### Source data
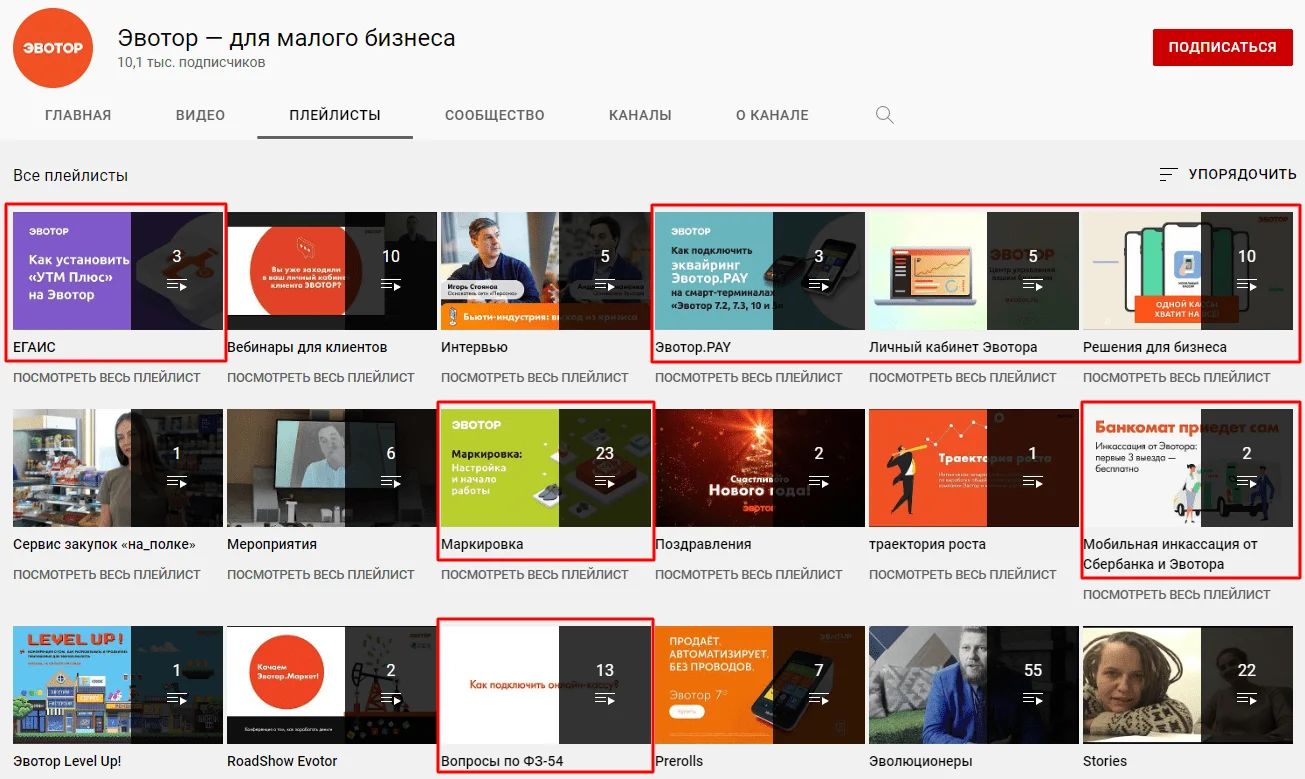
Task: Click playlist queue icon on ЕГАИС thumbnail
Action: pos(177,285)
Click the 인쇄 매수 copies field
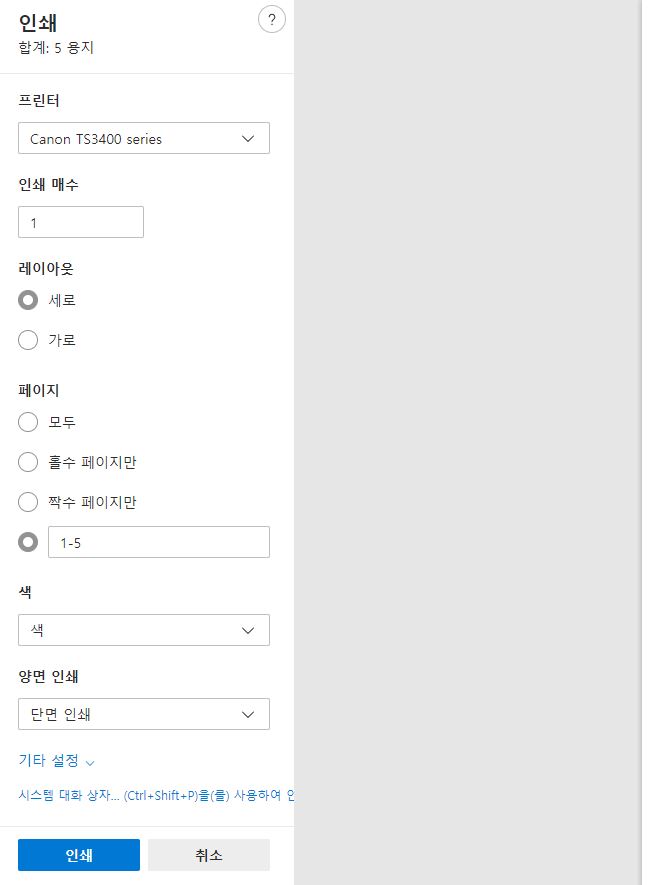667x885 pixels. (80, 221)
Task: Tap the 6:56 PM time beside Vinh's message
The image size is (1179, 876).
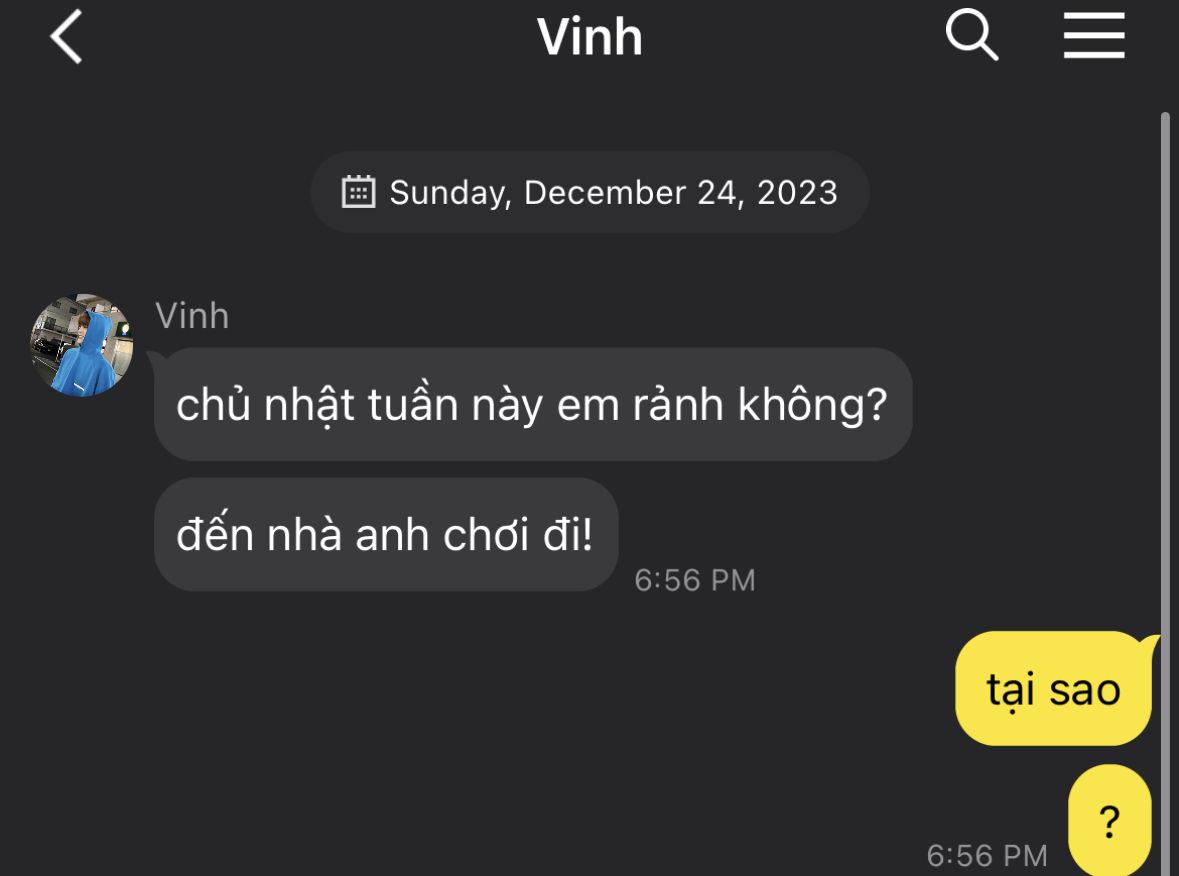Action: (x=695, y=580)
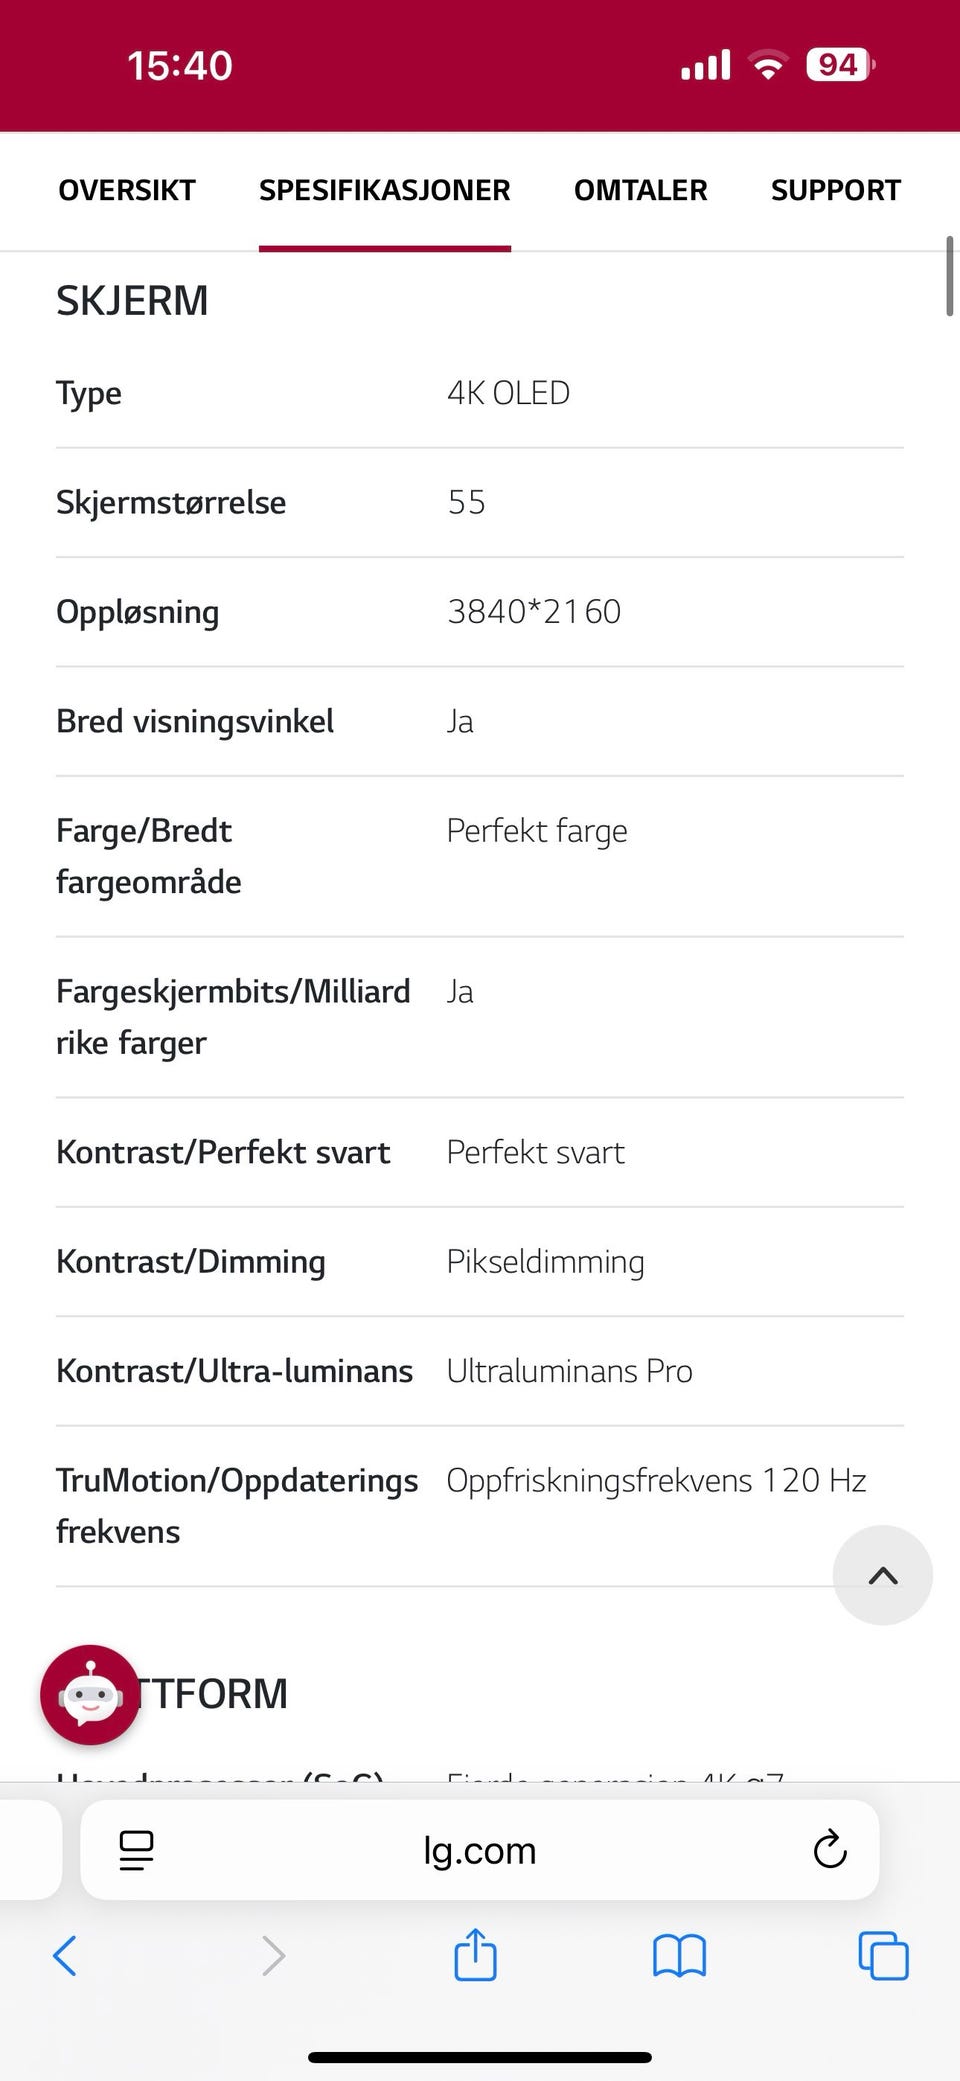Image resolution: width=960 pixels, height=2081 pixels.
Task: Reload the lg.com page
Action: pyautogui.click(x=830, y=1850)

### Work required
Give again, word for word, the lines from the one containing "Task: Tap the" through the last line of the entries, with pictures omitted and nothing added.

### The answer
Task: Tap the 6:56 PM time beside Vinh's message
The image size is (1179, 876).
Action: (x=695, y=580)
Image resolution: width=960 pixels, height=2081 pixels.
Task: Reload the lg.com page
Action: pyautogui.click(x=830, y=1850)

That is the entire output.